AUTHORS' CONCLUSIONS: Atovaquone-proguanil was effective against uncomplicated P falciparum malaria, although in some instances treatment failure rates were between 5% and 10%. The addition of artesunate to atovaquone-proguanil may reduce treatment failure rates. Artesunate-atovaquone-proguanil and the development of parasite resistance may represent an area for further research.
2015 年,世界卫生组织(WHO)表示,在旅行者中可以使用阿托伐醌-普罗喹酮,并且在疟疾流行地区与青蒿琥酯联合使用,作为无法获得或无法有效使用一线基于青蒿素的联合治疗(ACT)时的替代治疗方法。本综述是对 2005 年 Cochrane 综述的更新。
评估阿托伐醌-普罗喹酮(单独使用和与青蒿素类药物联合使用)治疗成人和儿童无并发症恶性疟原虫疟疾的疗效和安全性。
最后一次试验检索日期为 2020 年 1 月 30 日。检索位置包括 Cochrane 传染病组专论、CENTRAL、MEDLINE、Embase 和 LILACS。为了包括最近发表的和未发表的试验,我们还检索了 ClinicalTrials.gov、metaRegister of Controlled Trials 和 WHO 国际临床试验注册平台搜索门户。

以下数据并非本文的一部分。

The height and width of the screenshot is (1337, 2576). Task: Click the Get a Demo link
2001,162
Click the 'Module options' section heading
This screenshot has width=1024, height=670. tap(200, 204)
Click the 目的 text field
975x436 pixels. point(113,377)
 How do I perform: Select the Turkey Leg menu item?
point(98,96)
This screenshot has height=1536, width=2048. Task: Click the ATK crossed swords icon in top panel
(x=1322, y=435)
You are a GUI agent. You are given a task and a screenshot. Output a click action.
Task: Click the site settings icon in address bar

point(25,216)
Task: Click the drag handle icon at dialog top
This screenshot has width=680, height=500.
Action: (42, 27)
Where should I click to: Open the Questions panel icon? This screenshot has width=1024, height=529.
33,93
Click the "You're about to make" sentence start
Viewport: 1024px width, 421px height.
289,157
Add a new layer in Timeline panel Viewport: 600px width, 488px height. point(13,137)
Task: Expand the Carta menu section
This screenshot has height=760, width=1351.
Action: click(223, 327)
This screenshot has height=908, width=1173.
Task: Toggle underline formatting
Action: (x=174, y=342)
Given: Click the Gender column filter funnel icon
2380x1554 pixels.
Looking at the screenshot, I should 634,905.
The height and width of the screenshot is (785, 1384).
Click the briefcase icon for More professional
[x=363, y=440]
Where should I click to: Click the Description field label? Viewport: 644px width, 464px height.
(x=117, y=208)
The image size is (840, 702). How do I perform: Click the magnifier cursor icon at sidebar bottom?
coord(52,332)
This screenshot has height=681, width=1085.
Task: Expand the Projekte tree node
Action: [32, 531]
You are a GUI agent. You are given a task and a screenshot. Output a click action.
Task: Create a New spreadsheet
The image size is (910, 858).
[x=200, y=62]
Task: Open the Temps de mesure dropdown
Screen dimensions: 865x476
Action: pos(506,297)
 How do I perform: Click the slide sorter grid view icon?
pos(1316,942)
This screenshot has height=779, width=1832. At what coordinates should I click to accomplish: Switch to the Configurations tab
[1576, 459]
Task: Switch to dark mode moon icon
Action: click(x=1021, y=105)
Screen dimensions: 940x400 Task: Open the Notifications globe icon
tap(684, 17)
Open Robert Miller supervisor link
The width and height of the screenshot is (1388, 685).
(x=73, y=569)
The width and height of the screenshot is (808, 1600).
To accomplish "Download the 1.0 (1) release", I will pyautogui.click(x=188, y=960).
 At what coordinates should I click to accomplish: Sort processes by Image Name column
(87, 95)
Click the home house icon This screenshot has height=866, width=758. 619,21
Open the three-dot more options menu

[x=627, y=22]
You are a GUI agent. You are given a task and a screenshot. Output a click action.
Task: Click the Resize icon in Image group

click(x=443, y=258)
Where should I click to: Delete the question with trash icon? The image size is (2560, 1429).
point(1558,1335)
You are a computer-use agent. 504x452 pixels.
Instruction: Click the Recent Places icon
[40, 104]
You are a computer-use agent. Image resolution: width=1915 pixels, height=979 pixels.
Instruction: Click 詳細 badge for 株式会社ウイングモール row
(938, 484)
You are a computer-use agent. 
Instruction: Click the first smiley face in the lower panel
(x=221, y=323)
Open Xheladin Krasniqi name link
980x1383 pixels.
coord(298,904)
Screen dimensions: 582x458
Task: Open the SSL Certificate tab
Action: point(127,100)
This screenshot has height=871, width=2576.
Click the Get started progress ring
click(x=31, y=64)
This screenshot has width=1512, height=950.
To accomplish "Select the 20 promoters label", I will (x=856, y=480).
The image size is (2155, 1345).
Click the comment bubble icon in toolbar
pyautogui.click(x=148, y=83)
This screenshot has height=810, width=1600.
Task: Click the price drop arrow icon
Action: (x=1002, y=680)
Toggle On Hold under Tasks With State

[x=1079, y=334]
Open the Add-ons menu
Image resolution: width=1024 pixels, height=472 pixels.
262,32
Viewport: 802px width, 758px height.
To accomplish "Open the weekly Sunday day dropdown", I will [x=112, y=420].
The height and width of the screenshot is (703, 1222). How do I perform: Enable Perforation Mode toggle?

随机对照试验(RCTs)报告了阿托伐醌-普罗喹酮或阿托伐醌-普罗喹酮联合伴侣药物治疗无并发症恶性疟原虫感染的疗效和安全性数据,与至少一种其他抗疟药物进行比较。
对于本次更新,两名综述作者重新提取了数据并评估了证据的确定性。我们对数据进行了荟萃分析,以计算治疗失败的风险比(RR),并比较了不同比较之间和不同比较之间的安全性结果。结局指标包括未经调整的治疗失败和聚合酶链反应(PCR)调整的治疗失败。PCR 调整区分了新感染和复燃感染。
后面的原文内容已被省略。